▶ [Texte à lire]:
↓

À plusieurs moments dans la vie, vient un temps où il faut faire le point. S’arrêter et questionner notre parcours, nos prises de position, notre alignement face à l’avenir. Si on ne fait pas cet exercice, on se condamne à une vie irréfléchie, qui se définit par ses accidents plutôt que par une trajectoire choisie bien que toujours modifiée par les circonstances.
Le mot Gethsemani renvoie à un jardin, sur le mont des Oliviers à Jérusalem, où Jésus Christ a su s’arrêter pour questionner «son père» sur le châtiment qui l’attendait, la peur de la douleur, la mort. Gethsemani, le jardin des grandes questions.
***
Le mouvement étudiant et tous ceux qui ont été éveillés par notre jeunesse la plus brillante et la plus articulée entrent maintenant à Gethsemani, le jardin des bilans provisoires. La grève est suspendue. Je n’y vois pas une défaite. Il faut inventorier nos victoires: le discrédit de ce gouvernement méprisant et corrompu a été mis au grand jour. Les contestations étudiantes ont sonné le réveil d’une société endormie, elles ont réinventé l’imagerie du changement social, elles ont formalisé le nécessaire élargissement de la lutte contre le projet inégalitaire et mortifère de nos adversaires. Ce moment de pause est une nécessité. Il nous permet de «prendre du recul pour prendre de l’élan»… Gethsemani, le jardin des vertiges.
Je suis déjà passé par Gethsemani. J’ai vu le soleil se coucher sur le Dôme du Rocher dans ce jardin. J’avais 20 ans, j’étais à Jérusalem. Je faisais un premier bilan de mon parcours de vie. Et je voyais venir devant moi la suite. Je ne savais pas encore où j’aboutirais, ce que je ferais vraiment «pour vivre», mais je savais que le voyage en ferait partie, que ma passion du dépaysement et de la rencontre de l’Autre – et de Soi grâce à cela – se cristallisaient ici. C’était en 1994, on croyait possible de voir émerger en cette terre trois fois sacrée, la solution de deux États avec Jérusalem comme capitale conjointe… Gethsemani, le jardin de l’espoir.

↑

▶ [Consigne 1]:
Les affirmations (a), (b) et (c) concordent-elles avec le texte sur Gethsemani ci-dessus ? Pour chacune, répondez par oui ou par non et citez exactement les mots du texte qui tranchent.
(a) La personne qui écrit avait 20 ans lorsqu’elle était à Jérusalem.
(b) Le texte présente la suspension de la grève comme une défaite.
(c) Le jardin de Gethsemani se trouve sur le mont des Oliviers, à Jérusalem.

Entrées de localisation de texte et d’éléments

↓

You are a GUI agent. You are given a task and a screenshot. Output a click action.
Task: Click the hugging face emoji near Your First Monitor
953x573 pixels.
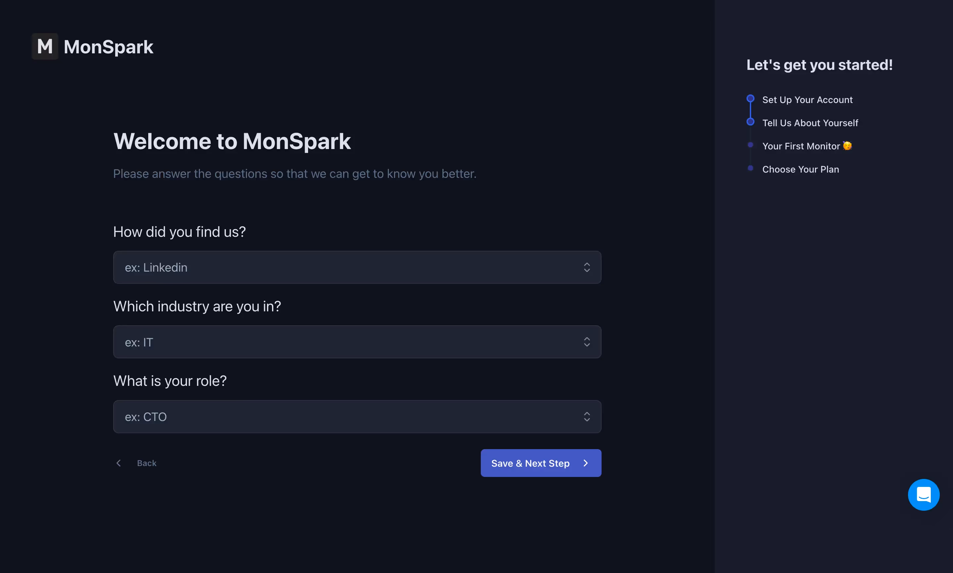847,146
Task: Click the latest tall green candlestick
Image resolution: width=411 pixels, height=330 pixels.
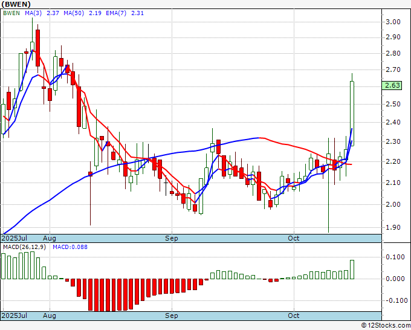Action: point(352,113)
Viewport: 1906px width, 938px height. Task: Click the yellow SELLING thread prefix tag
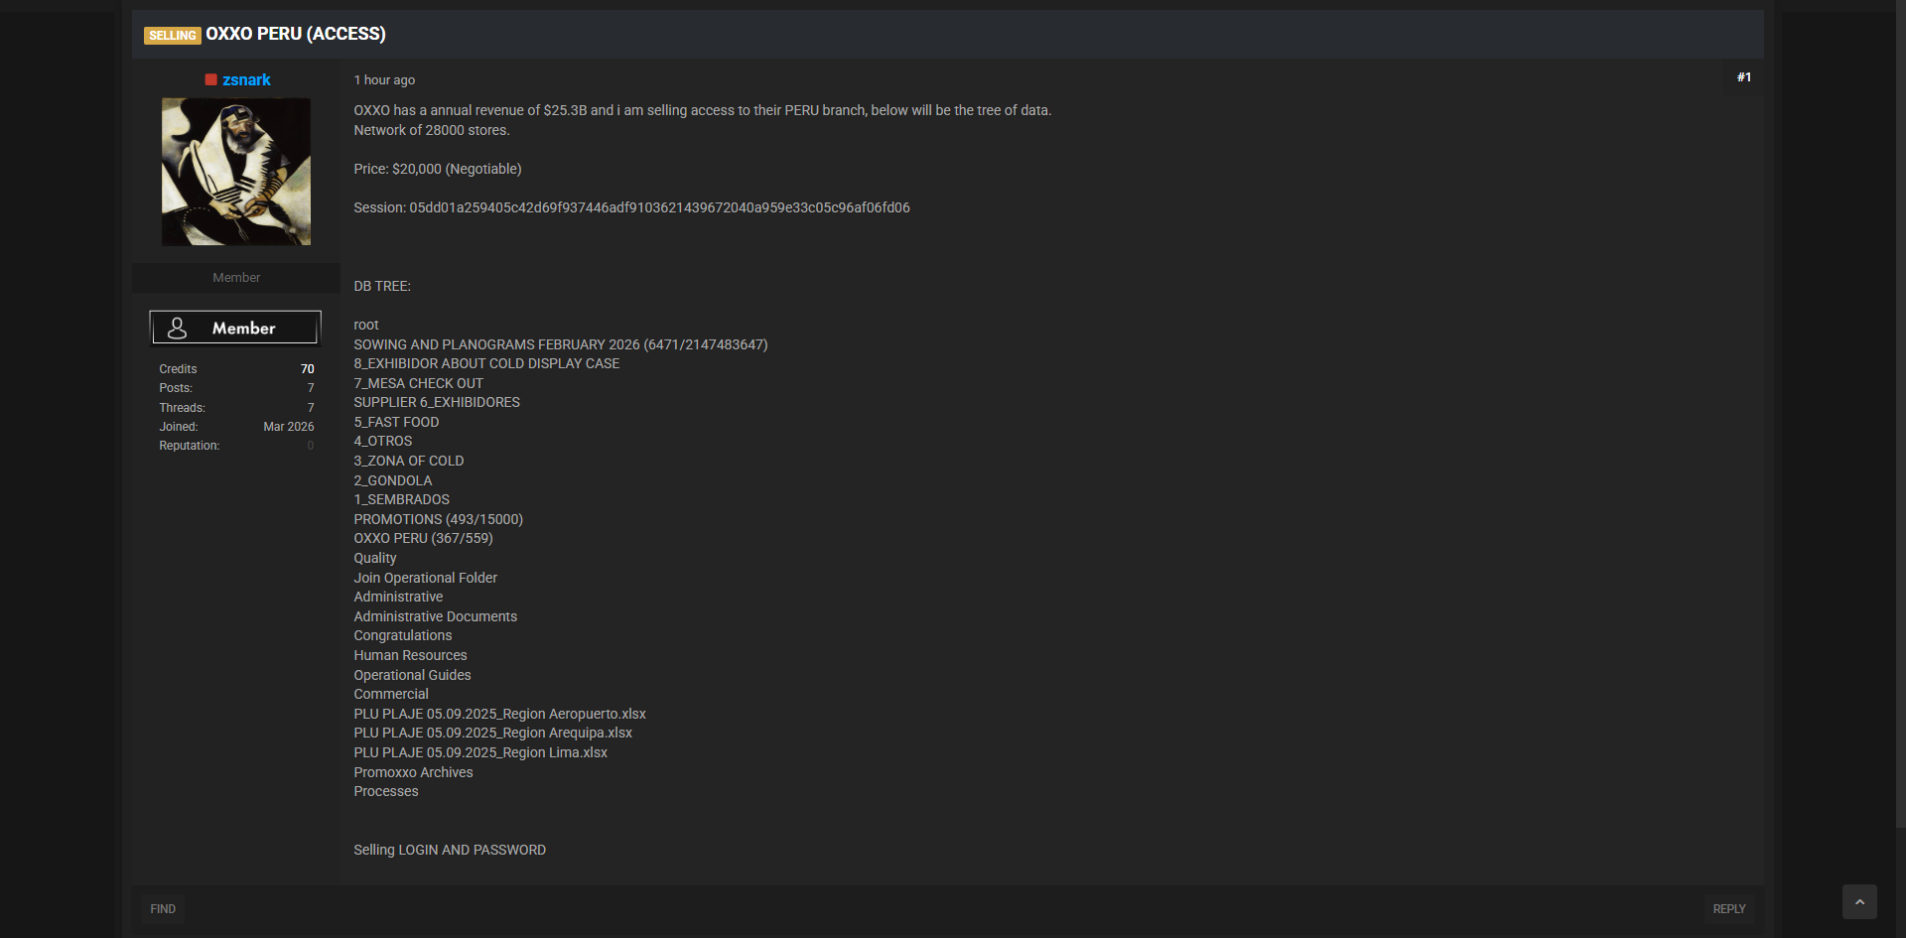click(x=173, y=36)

↑

▶ [Consigne 2]: Mettez toutes les lignes des enregistrements ci-dessus dans une liste JSON de chaînes, à raison d’une chaîne par ligne. Omettez les lignes vides et laissez les images de côté.

▶ [Résultat 1]:
(a) Oui : « J’avais 20 ans, j’étais à Jérusalem. »
(b) Non : « Je n’y vois pas une défaite. »
(c) Oui : « sur le mont des Oliviers à Jérusalem »

▶ [Résultat 2]:
[
  "You are a GUI agent. You are given a task and a screenshot. Output a click action.",
  "Task: Click the hugging face emoji near Your First Monitor",
  "953x573 pixels.",
  "847,146",
  "Task: Click the latest tall green candlestick",
  "Image resolution: width=411 pixels, height=330 pixels.",
  "Action: point(352,113)",
  "Viewport: 1906px width, 938px height. Task: Click the yellow SELLING thread prefix tag",
  "click(x=173, y=36)"
]